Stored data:
::::

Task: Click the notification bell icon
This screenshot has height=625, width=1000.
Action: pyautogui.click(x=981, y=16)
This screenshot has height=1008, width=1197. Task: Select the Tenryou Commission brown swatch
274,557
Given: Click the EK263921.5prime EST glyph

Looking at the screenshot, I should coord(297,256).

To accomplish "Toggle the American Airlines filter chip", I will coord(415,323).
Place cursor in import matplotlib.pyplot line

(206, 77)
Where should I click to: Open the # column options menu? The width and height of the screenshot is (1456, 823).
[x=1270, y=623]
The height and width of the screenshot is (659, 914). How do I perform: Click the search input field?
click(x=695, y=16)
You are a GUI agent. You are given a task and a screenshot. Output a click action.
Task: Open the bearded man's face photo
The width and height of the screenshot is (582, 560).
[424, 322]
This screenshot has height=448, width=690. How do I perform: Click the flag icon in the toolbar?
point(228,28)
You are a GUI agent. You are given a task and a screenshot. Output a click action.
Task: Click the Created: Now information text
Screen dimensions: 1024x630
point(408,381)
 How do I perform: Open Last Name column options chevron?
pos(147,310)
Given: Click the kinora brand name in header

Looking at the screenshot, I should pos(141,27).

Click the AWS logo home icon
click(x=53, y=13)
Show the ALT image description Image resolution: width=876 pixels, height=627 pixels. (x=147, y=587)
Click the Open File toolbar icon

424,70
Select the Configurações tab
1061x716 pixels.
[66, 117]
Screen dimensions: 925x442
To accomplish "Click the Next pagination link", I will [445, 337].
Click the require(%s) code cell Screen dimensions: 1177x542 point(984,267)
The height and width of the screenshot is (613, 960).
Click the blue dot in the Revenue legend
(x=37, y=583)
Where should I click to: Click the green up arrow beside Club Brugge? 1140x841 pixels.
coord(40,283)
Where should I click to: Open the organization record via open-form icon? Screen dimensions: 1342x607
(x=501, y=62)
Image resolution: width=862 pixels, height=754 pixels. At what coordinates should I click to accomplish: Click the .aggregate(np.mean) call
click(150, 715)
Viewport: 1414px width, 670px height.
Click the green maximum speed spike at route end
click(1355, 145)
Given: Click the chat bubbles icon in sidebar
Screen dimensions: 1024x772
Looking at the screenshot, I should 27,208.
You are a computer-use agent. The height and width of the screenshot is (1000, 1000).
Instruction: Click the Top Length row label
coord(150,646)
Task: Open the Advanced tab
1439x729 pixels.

::::

Write the records above out again, exactly as they are.

Task: Click the notification bell icon
This screenshot has height=625, width=1000.
Action: pyautogui.click(x=981, y=16)
This screenshot has height=1008, width=1197. Task: Select the Tenryou Commission brown swatch
274,557
Given: Click the EK263921.5prime EST glyph

Looking at the screenshot, I should coord(297,256).

To accomplish "Toggle the American Airlines filter chip", I will coord(415,323).
Place cursor in import matplotlib.pyplot line

(206, 77)
Where should I click to: Open the # column options menu? The width and height of the screenshot is (1456, 823).
[x=1270, y=623]
The height and width of the screenshot is (659, 914). How do I perform: Click the search input field?
click(x=695, y=16)
You are a GUI agent. You are given a task and a screenshot. Output a click action.
Task: Open the bearded man's face photo
The width and height of the screenshot is (582, 560).
[424, 322]
This screenshot has height=448, width=690. How do I perform: Click the flag icon in the toolbar?
point(228,28)
You are a GUI agent. You are given a task and a screenshot. Output a click action.
Task: Click the Created: Now information text
Screen dimensions: 1024x630
point(408,381)
 How do I perform: Open Last Name column options chevron?
pos(147,310)
Given: Click the kinora brand name in header

Looking at the screenshot, I should pos(141,27).

Click the AWS logo home icon
click(x=53, y=13)
Show the ALT image description Image resolution: width=876 pixels, height=627 pixels. (x=147, y=587)
Click the Open File toolbar icon

424,70
Select the Configurações tab
1061x716 pixels.
[66, 117]
Screen dimensions: 925x442
To accomplish "Click the Next pagination link", I will [445, 337].
Click the require(%s) code cell Screen dimensions: 1177x542 point(984,267)
The height and width of the screenshot is (613, 960).
Click the blue dot in the Revenue legend
(x=37, y=583)
Where should I click to: Click the green up arrow beside Club Brugge? 1140x841 pixels.
coord(40,283)
Where should I click to: Open the organization record via open-form icon? Screen dimensions: 1342x607
(x=501, y=62)
Image resolution: width=862 pixels, height=754 pixels. At what coordinates should I click to accomplish: Click the .aggregate(np.mean) call
click(150, 715)
Viewport: 1414px width, 670px height.
Click the green maximum speed spike at route end
click(1355, 145)
Given: Click the chat bubbles icon in sidebar
Screen dimensions: 1024x772
Looking at the screenshot, I should 27,208.
You are a computer-use agent. The height and width of the screenshot is (1000, 1000).
Instruction: Click the Top Length row label
coord(150,646)
Task: Open the Advanced tab
1439x729 pixels.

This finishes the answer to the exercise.